SNE_lab

Structured Neural Embedding model for research


License
MIT
Install
pip install SNE_lab==0.1.5

Documentation

Install:

pip install -r requirements.txt
cd bin/; bash cmd.sh data; cd -;

Run:

  • MovieLens100K, 5-fold cv
cd SNE_lab/; \
NEG_SAMPLE_NUM=1 ITEM_FIELDS_NUM=100 MAX_TRAIN_NUM=8000 \
LEARNING_RATE=0.001 MOMENTUM=1.0 LAMBDA=0.001 \
nohup python -u sne_lab.py 0 5 ml-100k; \
cd -;
  • MovieLens1M, 5-fold cv
cd SNE_lab/; \
NEG_SAMPLE_NUM=1 ITEM_FIELDS_NUM=100 MAX_TRAIN_NUM=1000 \
LEARNING_RATE=0.001 MOMENTUM=1.0 LAMBDA=0.001 \
nohup python -u sne_lab.py 0 5 ml-1m; \
cd -;
  • Youtube, 5-fold cv
cd SNE_lab/; \
NEG_SAMPLE_NUM=1 ITEM_FIELDS_NUM=100 MAX_TRAIN_NUM=2000 \
LEARNING_RATE=0.001 MOMENTUM=1.0 LAMBDA=0.001 \
nohup python -u sne_lab.py 0 5 youtube; \
cd -;
  • Ego-net (Facebook)'s network#348, 5-fold cv
cd SNE_lab/; \
NEG_SAMPLE_NUM=1 ITEM_FIELDS_NUM=100 MAX_TRAIN_NUM=1000 \
LEARNING_RATE=0.005 MOMENTUM=1.0 LAMBDA=0.001 \
nohup python -u sne_lab.py 0 5 ego-net rating_file="../data/ego-net/348.edges.u2u" usr2labels_file="../data/ego-net/348.circles.u2f.filtered" sub=348; \
cd -

Examine:

  • Render report & raw stats in .csv
cd bin/; \
bash genStats.sh ml-100k|ml-1m|youtube|ego-net348 foldNum; \
cd -;
  • Optional: gnuplot for quick visualization from rawFile
cd bin/; \
bash cmd.sh train|valid rawFile [avgPrec|microF1|coverage|hammingLoss|RL|oneError] [featNum]; \
cd -

Check definition of rawFile

Structure:

  dataloader     loads data and keeps respective dependencies
  |
  V
  statevalidator handles the process of training (data-dependent)
  |
  V
  updator        is stateless handling parameters' updates

  pooler         is stateless handling pooling part

In/Out format:

Two input files required for sne_lab.py:

  • rating_file
  • usr2labels_file

Rules:

  • rating_file and usr2labels_file should be in CSV with comma delimiter
  • each line in rating_file is 'usr' 'item' 'rating'
  • each line in usr2labels_file is 'usr' concatenated by one-hot encoded attributes

The corresponding shell scripts in bin/ handles the transformation of raw data to the designated formatted data. For example, ego-net.sh handles the generation of the formatted files for ego-net's datasets.

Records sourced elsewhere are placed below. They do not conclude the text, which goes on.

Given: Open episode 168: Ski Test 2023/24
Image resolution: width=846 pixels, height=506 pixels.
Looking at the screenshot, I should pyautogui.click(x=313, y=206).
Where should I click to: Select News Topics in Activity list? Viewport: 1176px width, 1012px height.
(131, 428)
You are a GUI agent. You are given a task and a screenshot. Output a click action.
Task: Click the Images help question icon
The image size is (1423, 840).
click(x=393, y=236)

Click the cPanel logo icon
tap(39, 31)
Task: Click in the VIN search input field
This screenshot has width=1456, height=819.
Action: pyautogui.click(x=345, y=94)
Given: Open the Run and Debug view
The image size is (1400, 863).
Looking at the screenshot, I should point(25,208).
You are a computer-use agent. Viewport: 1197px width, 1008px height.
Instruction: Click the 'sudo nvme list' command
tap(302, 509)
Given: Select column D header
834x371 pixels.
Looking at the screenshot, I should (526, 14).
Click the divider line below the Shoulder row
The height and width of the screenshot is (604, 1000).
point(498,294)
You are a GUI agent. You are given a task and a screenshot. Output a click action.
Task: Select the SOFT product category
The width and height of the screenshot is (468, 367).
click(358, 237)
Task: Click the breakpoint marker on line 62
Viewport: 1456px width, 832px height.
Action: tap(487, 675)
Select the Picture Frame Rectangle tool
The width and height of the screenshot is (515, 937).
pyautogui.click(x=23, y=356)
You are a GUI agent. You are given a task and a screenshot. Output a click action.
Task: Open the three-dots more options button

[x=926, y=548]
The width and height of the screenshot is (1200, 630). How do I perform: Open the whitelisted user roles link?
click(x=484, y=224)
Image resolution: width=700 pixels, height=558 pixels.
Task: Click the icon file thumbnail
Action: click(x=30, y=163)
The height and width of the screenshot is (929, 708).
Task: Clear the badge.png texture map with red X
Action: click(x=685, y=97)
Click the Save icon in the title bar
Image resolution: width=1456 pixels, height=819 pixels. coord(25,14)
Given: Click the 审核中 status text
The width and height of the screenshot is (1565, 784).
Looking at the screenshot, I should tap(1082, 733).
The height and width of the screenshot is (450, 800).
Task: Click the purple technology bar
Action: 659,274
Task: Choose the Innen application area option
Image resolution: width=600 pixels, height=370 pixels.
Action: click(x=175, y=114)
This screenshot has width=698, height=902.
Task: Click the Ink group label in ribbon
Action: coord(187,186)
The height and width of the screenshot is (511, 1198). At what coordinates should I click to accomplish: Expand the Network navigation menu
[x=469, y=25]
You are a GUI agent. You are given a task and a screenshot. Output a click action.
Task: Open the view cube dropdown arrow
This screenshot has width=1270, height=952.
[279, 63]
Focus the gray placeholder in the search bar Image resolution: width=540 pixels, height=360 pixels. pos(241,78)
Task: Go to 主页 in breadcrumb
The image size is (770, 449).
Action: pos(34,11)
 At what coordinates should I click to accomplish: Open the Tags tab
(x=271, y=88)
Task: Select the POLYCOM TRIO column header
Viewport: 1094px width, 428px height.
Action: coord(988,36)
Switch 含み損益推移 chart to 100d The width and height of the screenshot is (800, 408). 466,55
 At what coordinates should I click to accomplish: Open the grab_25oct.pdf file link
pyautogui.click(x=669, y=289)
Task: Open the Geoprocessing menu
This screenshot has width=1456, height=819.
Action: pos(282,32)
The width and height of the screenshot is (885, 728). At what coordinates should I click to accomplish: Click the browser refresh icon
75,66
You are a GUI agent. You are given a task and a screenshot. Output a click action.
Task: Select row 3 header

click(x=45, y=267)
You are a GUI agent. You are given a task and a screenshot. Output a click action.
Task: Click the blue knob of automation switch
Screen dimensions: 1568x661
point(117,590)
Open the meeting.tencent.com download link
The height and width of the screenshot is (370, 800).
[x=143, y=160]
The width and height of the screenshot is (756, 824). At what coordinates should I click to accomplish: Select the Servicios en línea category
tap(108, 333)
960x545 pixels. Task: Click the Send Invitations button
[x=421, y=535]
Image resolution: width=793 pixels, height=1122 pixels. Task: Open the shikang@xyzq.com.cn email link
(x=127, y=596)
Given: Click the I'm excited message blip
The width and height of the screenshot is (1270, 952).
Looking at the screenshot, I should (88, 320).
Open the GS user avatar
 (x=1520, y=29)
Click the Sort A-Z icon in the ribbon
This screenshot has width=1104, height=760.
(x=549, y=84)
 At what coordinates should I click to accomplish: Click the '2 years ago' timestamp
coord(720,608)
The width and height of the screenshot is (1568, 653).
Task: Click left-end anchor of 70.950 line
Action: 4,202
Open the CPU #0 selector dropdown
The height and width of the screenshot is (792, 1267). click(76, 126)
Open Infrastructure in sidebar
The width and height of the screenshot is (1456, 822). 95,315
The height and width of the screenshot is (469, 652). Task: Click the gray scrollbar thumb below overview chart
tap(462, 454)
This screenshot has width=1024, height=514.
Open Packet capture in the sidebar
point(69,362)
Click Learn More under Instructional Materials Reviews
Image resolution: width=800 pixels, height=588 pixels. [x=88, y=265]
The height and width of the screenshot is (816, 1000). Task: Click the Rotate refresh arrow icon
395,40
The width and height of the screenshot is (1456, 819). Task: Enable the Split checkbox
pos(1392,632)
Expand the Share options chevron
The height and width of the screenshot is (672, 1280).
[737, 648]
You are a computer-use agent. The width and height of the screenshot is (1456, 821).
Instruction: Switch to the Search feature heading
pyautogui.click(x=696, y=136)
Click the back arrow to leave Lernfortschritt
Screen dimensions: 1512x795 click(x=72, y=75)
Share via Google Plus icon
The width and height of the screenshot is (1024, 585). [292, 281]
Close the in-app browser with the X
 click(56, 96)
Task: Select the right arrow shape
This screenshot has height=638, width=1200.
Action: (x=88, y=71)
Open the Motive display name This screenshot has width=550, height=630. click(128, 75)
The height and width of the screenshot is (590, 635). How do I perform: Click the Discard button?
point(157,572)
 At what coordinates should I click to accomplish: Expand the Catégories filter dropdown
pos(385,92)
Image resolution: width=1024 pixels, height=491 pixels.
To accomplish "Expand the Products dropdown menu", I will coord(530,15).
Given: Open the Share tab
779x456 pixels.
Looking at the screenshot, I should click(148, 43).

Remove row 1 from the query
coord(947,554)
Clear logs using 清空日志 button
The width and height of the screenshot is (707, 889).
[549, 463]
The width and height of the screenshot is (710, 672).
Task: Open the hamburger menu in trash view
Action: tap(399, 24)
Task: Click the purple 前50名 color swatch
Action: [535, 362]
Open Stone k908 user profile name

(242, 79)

Will record statistics (rawFile) to report/ and log current status to stdout 'rawFile' format is depicted in statevalidator

Ref:

  1. Dataset for ml-100k
  2. Dataset for ml-1m
  3. Dataset for ego-net
  4. Graph Data and Community Data for youtube

TODO:

  • 'XXX' in files
  • Refactoring (matplot, save/load model, exception handling in shell scripts)
  • Linting (by flake8)
  • Better test
  • 'Bot' notification for remanining run time

Moral:

  • Use built-in module logging
  • Use 'legit' names (e.g. pseudoSigmoid VS sigmoid)
  • 'Drawbacks' of using environ vars to pass arguments (e.g. when examine process from sys command)
  • 'Never' push data/report/something huge
  • Use linting as early as possible

TL;DR:

  • Try this simple one first: Will generate 10Fml-100k under report/
pip install -r requirements.txt
cd bin/; bash cmd.sh data; cd -;
cd SNE_lab/; \
NEG_SAMPLE_NUM=1 ITEM_FIELDS_NUM=10 MAX_TRAIN_NUM=10 \
LEARNING_RATE=0.001 MOMENTUM=1.0 LAMBDA=0.001 \
python sne_lab.py 0 2 ml-100k; \
cd -;